## Voci fornite

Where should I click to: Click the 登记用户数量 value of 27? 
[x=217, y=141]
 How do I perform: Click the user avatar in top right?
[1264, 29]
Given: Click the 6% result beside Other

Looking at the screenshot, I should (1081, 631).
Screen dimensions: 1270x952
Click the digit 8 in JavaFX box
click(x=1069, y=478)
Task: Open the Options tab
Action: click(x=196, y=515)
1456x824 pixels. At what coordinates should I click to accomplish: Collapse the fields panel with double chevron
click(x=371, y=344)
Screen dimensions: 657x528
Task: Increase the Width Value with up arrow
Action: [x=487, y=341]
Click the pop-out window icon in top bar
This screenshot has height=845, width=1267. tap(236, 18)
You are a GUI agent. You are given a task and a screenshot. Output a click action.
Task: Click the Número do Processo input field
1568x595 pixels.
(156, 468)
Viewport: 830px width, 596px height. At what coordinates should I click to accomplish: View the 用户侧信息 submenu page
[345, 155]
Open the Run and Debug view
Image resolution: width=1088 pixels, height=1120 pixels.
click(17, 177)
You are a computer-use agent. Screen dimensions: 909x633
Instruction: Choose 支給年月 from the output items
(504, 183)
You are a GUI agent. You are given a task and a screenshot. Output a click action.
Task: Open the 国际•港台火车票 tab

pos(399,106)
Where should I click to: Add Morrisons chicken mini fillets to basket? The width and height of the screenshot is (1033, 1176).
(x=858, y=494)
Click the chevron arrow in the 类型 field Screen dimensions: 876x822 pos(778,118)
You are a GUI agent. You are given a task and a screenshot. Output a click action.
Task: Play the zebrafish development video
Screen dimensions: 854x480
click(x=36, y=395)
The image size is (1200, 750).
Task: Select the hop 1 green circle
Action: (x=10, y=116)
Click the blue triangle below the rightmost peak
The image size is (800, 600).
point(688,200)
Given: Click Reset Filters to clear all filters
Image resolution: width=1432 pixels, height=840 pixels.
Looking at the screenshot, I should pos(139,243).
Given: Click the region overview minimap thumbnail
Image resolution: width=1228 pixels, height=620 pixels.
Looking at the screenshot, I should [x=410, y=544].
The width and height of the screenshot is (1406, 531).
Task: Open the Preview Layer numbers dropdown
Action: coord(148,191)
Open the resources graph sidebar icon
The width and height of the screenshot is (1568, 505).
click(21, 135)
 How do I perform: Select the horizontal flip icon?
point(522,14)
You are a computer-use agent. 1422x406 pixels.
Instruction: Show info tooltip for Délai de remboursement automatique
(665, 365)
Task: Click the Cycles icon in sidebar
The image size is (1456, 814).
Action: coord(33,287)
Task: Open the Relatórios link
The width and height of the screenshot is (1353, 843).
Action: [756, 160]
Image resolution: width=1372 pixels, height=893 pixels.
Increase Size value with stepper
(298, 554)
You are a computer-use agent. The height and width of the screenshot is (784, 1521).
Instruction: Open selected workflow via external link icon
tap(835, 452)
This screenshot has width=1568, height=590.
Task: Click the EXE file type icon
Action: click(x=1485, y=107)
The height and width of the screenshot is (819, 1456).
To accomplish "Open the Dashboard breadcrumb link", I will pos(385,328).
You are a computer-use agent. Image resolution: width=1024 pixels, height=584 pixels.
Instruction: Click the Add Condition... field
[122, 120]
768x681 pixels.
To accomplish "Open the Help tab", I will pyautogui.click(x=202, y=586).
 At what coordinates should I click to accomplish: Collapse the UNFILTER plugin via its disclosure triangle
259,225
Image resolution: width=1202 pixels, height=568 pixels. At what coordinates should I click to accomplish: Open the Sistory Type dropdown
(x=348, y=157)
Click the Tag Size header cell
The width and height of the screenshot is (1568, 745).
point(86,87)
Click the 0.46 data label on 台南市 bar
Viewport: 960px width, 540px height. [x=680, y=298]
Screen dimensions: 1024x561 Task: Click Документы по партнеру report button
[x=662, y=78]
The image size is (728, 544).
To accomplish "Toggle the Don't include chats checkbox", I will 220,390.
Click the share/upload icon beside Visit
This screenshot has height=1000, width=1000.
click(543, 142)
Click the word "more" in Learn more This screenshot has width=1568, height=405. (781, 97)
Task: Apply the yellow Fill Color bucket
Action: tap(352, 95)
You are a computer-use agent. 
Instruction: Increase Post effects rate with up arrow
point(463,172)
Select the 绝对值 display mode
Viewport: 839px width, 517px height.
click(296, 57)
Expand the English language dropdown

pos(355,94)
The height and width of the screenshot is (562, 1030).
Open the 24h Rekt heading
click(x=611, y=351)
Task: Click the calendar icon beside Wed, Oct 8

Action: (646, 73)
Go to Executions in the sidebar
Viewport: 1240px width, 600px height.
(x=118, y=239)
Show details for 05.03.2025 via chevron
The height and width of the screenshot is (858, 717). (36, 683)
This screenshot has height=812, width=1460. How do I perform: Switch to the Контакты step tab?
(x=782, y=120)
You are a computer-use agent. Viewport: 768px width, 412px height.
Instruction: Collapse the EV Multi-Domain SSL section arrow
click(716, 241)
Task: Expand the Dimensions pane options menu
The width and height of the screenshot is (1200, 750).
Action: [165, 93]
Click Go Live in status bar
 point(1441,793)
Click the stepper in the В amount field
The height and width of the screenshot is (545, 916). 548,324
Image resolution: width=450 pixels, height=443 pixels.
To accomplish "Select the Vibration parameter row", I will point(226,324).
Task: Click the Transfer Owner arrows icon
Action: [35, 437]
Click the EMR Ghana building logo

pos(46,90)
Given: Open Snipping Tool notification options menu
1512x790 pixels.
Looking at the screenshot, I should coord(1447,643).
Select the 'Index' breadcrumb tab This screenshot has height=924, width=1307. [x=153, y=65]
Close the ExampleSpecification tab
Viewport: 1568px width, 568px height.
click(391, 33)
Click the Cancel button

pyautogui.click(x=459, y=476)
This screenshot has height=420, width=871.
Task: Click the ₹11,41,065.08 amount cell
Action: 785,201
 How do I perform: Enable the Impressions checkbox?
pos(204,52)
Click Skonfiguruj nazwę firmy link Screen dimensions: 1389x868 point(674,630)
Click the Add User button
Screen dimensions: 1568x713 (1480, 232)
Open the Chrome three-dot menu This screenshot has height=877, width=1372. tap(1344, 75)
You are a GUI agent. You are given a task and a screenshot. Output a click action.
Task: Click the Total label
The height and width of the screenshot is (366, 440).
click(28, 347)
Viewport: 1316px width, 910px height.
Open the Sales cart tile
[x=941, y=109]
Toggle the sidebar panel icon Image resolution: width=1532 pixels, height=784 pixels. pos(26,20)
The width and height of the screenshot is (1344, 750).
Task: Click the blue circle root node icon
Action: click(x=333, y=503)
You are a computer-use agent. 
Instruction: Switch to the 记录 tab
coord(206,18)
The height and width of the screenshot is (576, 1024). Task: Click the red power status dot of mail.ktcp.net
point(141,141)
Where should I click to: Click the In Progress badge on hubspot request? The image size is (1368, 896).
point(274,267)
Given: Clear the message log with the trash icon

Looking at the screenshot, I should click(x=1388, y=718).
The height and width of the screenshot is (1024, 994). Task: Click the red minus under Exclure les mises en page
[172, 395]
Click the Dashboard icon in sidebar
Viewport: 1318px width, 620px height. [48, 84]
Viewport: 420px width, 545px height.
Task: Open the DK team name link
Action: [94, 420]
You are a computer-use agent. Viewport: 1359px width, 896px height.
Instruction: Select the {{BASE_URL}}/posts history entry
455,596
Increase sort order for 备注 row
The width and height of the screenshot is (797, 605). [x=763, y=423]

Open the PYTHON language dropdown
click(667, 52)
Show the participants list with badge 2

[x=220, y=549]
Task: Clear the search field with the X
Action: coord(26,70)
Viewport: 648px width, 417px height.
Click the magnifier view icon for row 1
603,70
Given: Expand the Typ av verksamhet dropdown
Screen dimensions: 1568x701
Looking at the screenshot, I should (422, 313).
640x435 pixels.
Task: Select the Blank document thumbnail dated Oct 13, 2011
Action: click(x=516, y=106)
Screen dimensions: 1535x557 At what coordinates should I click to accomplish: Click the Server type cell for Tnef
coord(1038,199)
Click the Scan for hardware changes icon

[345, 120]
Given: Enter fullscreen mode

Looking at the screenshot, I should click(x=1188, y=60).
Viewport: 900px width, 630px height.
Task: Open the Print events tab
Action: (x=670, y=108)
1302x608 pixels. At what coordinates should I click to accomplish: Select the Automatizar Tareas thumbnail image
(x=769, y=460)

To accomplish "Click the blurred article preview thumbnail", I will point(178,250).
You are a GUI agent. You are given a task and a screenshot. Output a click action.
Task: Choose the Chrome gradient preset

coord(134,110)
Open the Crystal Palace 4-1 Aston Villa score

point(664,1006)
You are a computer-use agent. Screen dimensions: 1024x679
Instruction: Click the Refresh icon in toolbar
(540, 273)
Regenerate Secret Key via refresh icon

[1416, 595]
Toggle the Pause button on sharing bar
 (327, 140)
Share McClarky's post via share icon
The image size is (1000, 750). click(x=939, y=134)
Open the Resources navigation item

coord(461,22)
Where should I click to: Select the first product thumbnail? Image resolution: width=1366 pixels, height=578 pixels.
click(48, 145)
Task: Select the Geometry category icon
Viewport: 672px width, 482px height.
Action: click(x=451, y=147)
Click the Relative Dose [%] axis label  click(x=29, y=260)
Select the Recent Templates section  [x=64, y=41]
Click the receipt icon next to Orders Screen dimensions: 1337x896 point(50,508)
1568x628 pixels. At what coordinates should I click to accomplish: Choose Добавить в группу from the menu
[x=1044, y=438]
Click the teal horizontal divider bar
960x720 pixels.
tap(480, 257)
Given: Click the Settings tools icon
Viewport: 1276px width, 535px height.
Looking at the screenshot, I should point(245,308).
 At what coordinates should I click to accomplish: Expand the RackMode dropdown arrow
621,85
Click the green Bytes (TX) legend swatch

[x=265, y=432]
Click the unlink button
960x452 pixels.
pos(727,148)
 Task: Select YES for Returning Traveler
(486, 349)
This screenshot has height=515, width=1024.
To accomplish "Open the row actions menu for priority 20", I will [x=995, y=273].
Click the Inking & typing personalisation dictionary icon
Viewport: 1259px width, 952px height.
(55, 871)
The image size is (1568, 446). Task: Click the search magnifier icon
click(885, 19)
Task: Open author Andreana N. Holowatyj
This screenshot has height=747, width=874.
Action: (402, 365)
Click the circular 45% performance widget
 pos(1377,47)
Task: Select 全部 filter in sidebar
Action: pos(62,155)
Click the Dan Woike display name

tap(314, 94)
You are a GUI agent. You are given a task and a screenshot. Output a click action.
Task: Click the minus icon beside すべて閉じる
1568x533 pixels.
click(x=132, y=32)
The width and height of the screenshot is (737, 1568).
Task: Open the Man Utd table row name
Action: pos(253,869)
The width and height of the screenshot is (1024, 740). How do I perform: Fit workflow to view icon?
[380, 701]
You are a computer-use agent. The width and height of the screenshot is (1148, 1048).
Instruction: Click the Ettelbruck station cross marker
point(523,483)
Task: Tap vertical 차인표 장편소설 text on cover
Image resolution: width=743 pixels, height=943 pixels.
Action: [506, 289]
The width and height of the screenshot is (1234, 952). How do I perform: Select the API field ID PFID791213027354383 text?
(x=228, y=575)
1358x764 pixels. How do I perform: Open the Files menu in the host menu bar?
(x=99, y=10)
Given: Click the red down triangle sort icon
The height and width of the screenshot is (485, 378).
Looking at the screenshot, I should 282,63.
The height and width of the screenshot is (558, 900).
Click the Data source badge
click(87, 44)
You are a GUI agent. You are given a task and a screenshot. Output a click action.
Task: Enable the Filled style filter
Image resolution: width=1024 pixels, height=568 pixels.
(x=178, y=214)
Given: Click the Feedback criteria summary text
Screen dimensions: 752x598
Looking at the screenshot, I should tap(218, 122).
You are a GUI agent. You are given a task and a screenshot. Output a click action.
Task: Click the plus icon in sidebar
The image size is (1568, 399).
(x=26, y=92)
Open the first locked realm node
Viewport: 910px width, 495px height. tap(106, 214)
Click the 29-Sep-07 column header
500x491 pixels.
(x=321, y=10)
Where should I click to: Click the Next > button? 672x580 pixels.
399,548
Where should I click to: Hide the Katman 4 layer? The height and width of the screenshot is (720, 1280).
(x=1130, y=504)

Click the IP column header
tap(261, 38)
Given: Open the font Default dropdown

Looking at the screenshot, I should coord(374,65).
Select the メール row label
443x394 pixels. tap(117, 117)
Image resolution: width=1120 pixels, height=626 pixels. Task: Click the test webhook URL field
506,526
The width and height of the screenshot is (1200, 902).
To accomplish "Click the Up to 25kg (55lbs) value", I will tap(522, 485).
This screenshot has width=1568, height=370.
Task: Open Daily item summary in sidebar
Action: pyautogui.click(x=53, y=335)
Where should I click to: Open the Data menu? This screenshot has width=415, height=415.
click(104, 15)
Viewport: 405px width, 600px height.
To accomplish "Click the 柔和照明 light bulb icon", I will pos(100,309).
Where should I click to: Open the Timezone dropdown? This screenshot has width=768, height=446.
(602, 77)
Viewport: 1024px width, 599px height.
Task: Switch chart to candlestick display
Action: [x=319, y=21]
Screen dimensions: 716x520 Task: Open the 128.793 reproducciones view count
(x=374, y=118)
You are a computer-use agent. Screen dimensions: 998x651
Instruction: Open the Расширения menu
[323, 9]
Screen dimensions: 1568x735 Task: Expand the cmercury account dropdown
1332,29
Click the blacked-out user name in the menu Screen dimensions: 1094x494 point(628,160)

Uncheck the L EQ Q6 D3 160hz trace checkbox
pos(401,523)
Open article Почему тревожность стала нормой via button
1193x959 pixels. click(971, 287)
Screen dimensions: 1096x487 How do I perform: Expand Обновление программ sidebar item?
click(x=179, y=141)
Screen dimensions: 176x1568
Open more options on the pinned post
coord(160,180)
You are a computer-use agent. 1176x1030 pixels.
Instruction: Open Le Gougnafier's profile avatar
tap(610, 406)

## Indicazione
Riscrivi le righe dalla riga con "Image resolution: width=1202" fino alla riga con "Viewport: 960px width, 540px" compresa, cambiando "dropdown" in "menu" e lasciando invariato tutto il resto.

## Risultato esercizio
Image resolution: width=1202 pixels, height=568 pixels. At what coordinates should I click to accomplish: Open the Sistory Type menu
(x=348, y=157)
Click the Tag Size header cell
The width and height of the screenshot is (1568, 745).
point(86,87)
Click the 0.46 data label on 台南市 bar
Viewport: 960px width, 540px height. [x=680, y=298]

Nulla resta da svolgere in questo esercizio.